[Исходный текст]
++++++

О Жизни Преизбыточествующей
Шрифт:
Как доказать, что Бог есть? Можно ли доказать, что Бог есть? Можно ли доказать так же логически–отчетливо и научно–убедительно, как то, что дважды два— четыре? Вот — вопрос огромного, основоположного значения. Но ведь есть же так называемые «доказательства бытия Божия», весьма распространенные в Средние века, нередко употребляемые и поныне. Есть так называемые «доказательства», исходящие и от целесообразности строения мира и его отдельных частей, и от стремления ума человеческого восходить все дальше — к конечной, основной Первопричине всякого бытия, и из нравственного закона — нашей совести, — живущего в нас, и из томления — неясного или определенно выраженного — бесчисленных людей, бесчисленных поколений человеческих по истинно–реальной, непреходящей, питающей и единой насыщающей душу Полноте Бытия и, наконец, и из несравнимого ни с чем, необъяснимого, казалось бы, повседневным нашим окружением — величия и всего содержания этой идеи о Боге, превышающей все данные повседневного опыта человека, превышающей и все то, что человек может себе представить. Эти доказательства получили в учебниках философских и богословских и соответственные ученые философские названия: доказательства телеологическое, космологическое, нравственное и психологическое и, наконец, самое трудное и философское — доказательство «онтологическое». О них много писалось и говорилось, они развенчивались, или напротив, указывалось на их ценность.
Мы подходим к ним со смешанным чувством: уважения, признания их известного, условного значения и … разочарования. Они, конечно, прежде всего не доказательства. Они, может быть, и являются доказательствами для тех, кто в доказательствах
Но есть один путь, одно решающее, единственно веское, убедительное доказательство Бога: когда Бог Сам Себя доказывает душе, когда Он встречается с душой и касается ее.

++++++

[Показанные данные]
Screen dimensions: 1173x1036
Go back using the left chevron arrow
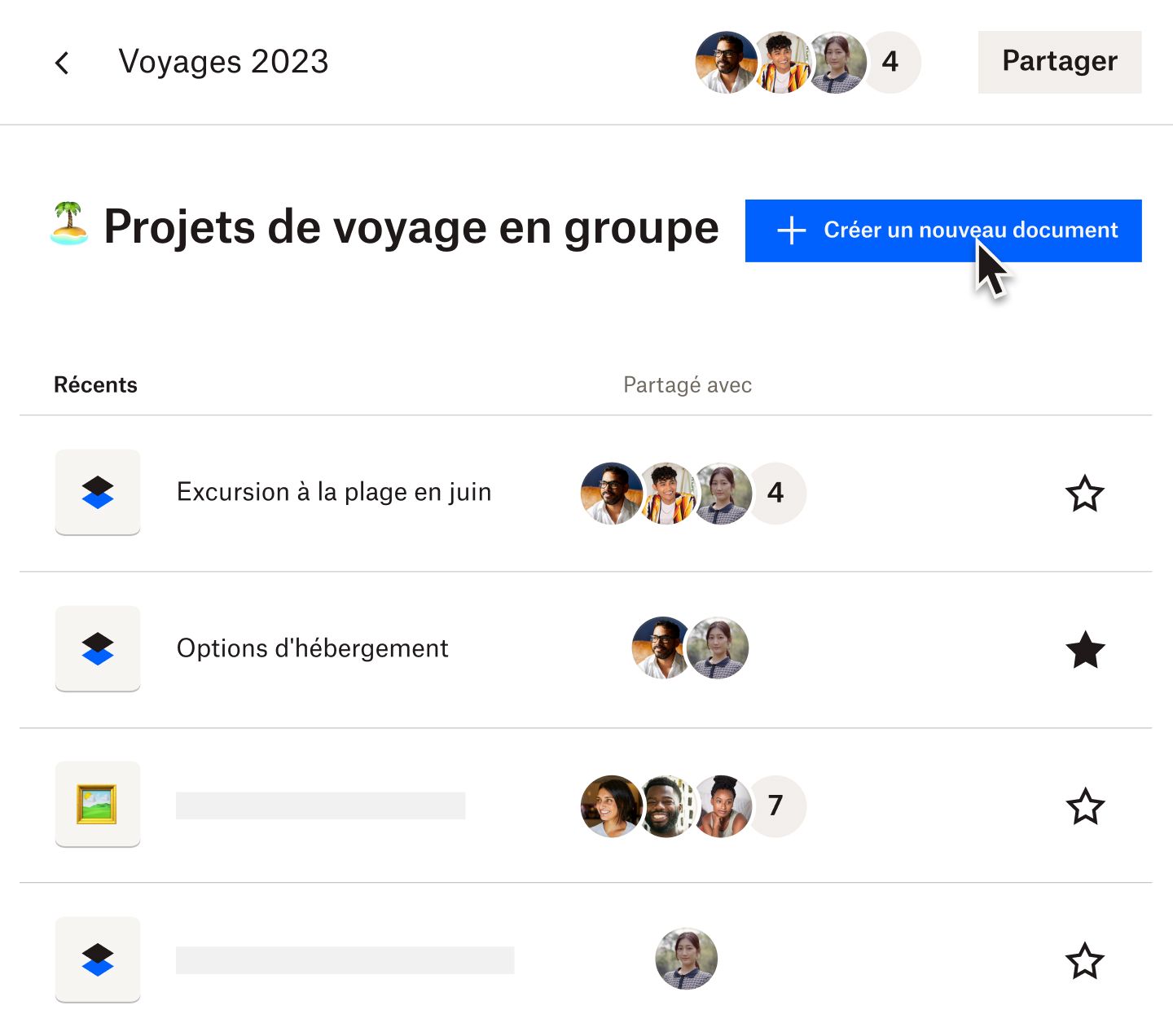tap(62, 63)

++++++

[Задание] Перечислите все ученые названия доказательств бытия Божия, которые приведены в исходном тексте. Листинг для работы не понадобится.

[Ответ] Телеологическое, космологическое, нравственное, психологическое, онтологическое.